We continue towards Jose’s house, in the calle de los mangos as I affectionately call it. It is a beautiful canopied path that goes from Jose’s house and restaurant out into the road that takes us to the waterfalls. I’m excited to see Jose again. I can’t wait to see his big smile and joyous personality bubbling over. I’ve known him for over a decade now. We’ve shared deep conversations about life, music and philosophy and a whole lot of fun playing music and laughing. In over 10 years of visiting, he’s always been overflowing with love, joy and good humor. Every group of travelers I had in Trinidad, I brought to his home for food, delicious sugar cane juice and the opportunity to share with one of the most exuberant, fun humans I’ve ever known. I am super excited to hug him and see his smile light up the world again.
As we cross the river again to ride by his house, I ask my Cuban friend, who is riding with me, how Jose is doing. He pauses, and then gravely informs me that Jose passed away a few months ago. Instantly, my eyes tear up and my heart aches. This makes the 24th person I’ve known that has died since CoVid began. Another brilliant star taken from us. I learn that he didn’t die of CoVid, but that he had a fall while working on something at the house. He cracked his skull open, and his family couldn’t get him to the hospital in time to save him. He was loaded on a tractor and they tried, but he had lost too much blood and wasn’t able to get there fast enough.
Out here, getting emergency care is nearly impossible and the people who live in the pastoral are well aware that an accident or fall can be the end of a life for anyone, people and animals alike. There are no ambulances that come out to the pastoral, and often no ambulances at all even in Trinidad. Jose’s son, brother, wife and family are left behind to run the restaurant and maintain the farm and animals there. We stop in to visit them for lunch and get the full story and together feel the gravity of Cuba’s difficulties in getting good, quick and effective health care. His son is bitter, understandably. Jose was still very vital and not that old. If he could have gotten care fast enough, it is very likely he would still be alive today. 2022, and still so little change for them there. Still no good roads, still very little transport, still very little access to the outside world, still the same day in and day out.
I spend most of the ride back in silence reflecting, feeling and observing the life around me as we pass through a valley that is so dear to my heart. A world where little changes, and the pressures and stressors of the greater world are irrelative to daily survival. Little of that world matters here. CoVid did not hit them the same way it hit those in the pueblo or cities of Cuba. The food crisis did not affect them the same way that it did those living in the cities.
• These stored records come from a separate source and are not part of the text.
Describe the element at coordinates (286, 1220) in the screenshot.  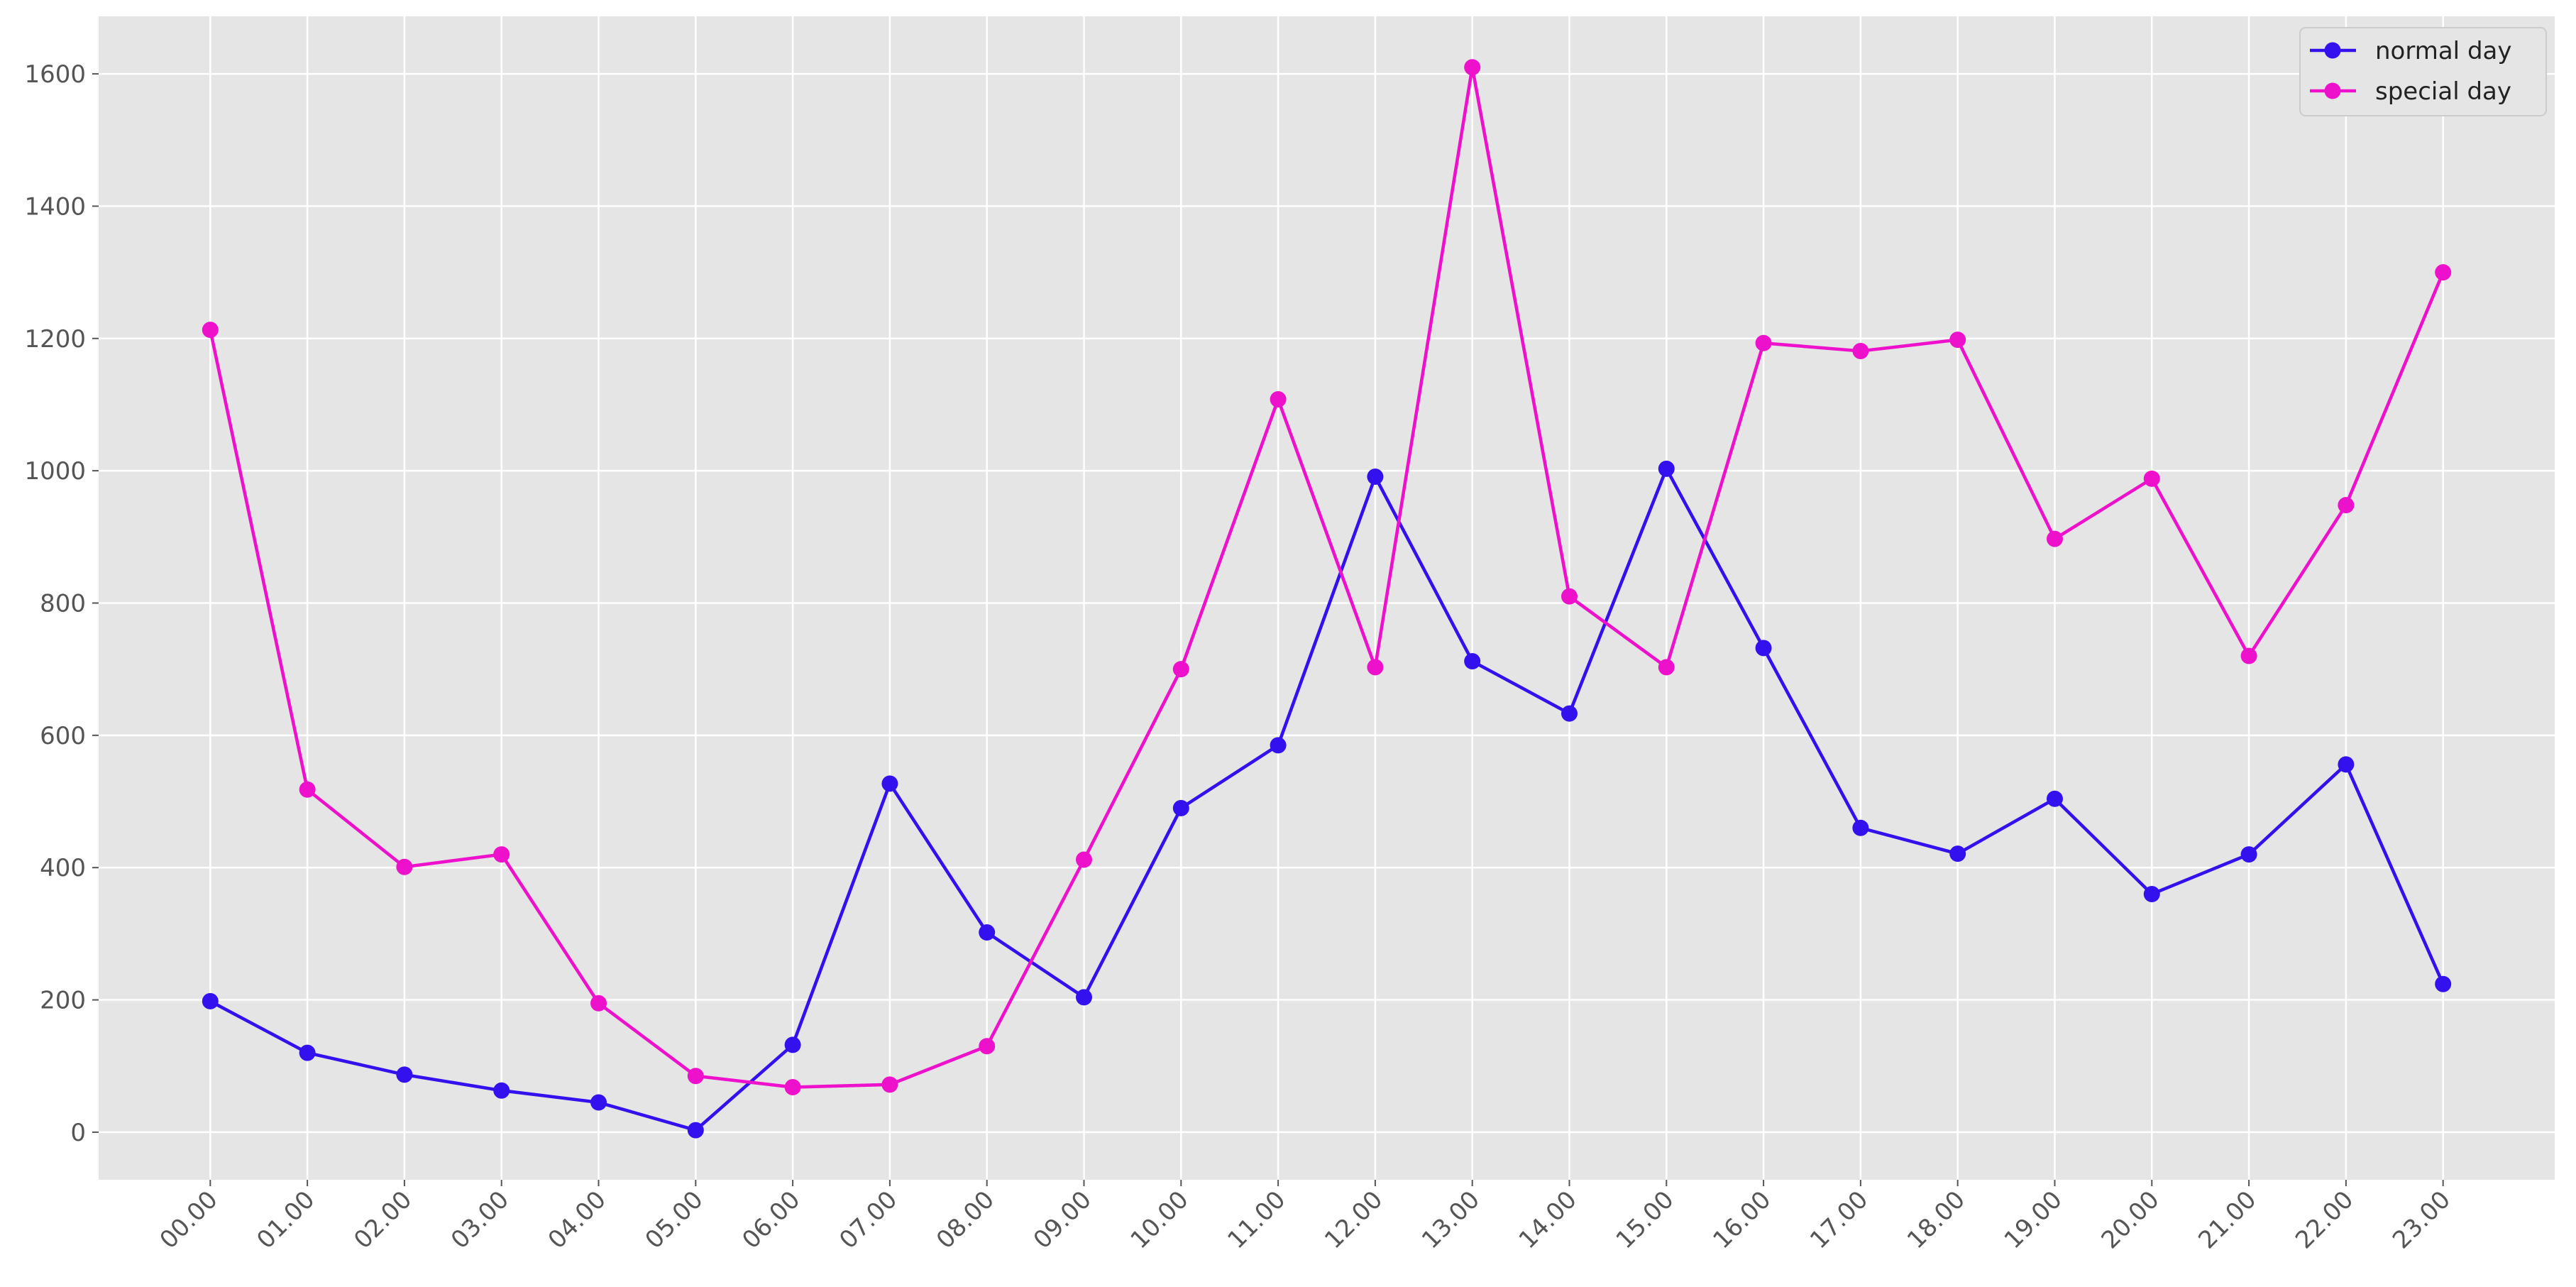
I see `x-tick-label: 01.00` at that location.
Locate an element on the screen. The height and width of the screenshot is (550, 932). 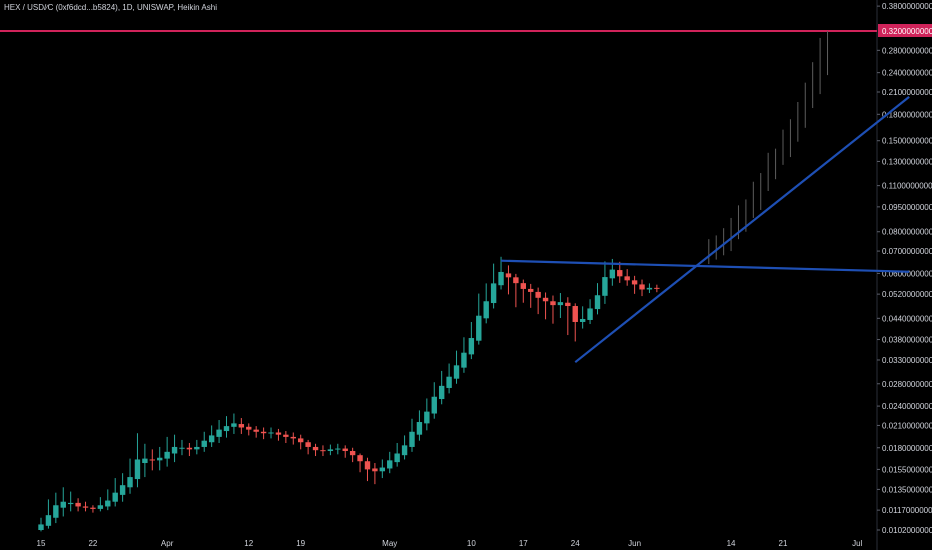
trendline is located at coordinates (706, 266).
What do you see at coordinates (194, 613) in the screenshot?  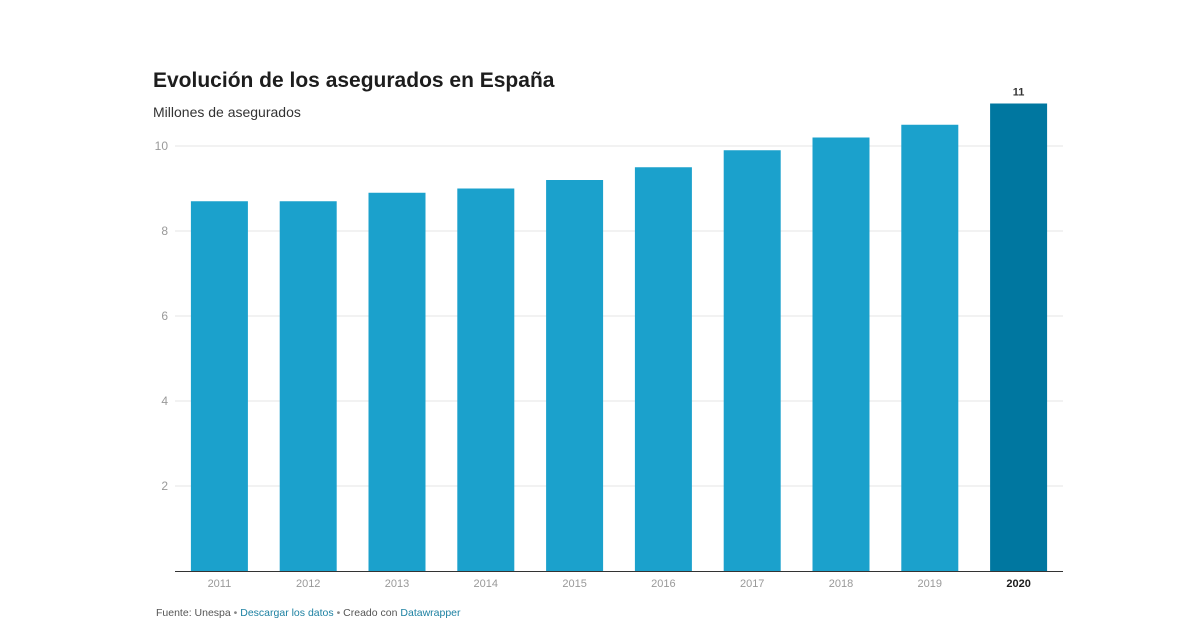 I see `source-text: Fuente: Unespa` at bounding box center [194, 613].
Their challenges have remained more or less the same as always. Life and death continue mostly unchanged out here. It is part of it’s charm, and it’s beauty, and while some wish for more, many out here know that they are living a more peaceful, calm life than their families in cities and outside. A life of direct consequence and of practicality above all. Grow food, chop wood, carry water, struggle, suffer, smile anyway and keep going, one day at a time.